One of the more popular books of the past year is Winners Take All, a beatdown of the billionaire class and of monopoly capitalism by Anand Giridharadas. Just a handful of companies – five tech behemoths – he argues, control the United States. The business elite used to be heroes in this country. Titans such as Lee Iacocca, Jack Welch. Now, as Facebook’s Mark Zuckerberg would attest, they’re targets of wrath.

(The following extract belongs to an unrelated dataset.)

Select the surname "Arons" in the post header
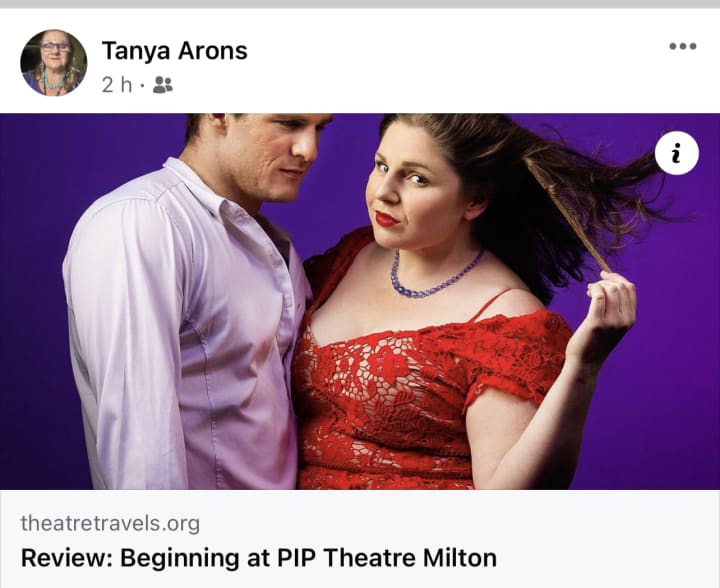Viewport: 720px width, 588px height. (x=213, y=50)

On the weekend The Washington Post ran a major spread titled, “The end of capitalism as we know it?” The New York Times chimed in with a piece from renowned economist Joseph Stiglitz called “Progressive capitalism is not an oxymoron.” It trashed the long-time laissez-faire approach of conservatives as being a major cause of the United States having the highest level of inequality among advanced countries.
In today’s America, just 16,000 families account for US$6-trillion in assets. That is equal to the total wealth of two-thirds of all U.S. families. While so many go wanting, thousands have so much wealth they couldn’t spend it all if they lived to be 800. It’s irrational, and one of the many reasons rethinking capitalism is overdue.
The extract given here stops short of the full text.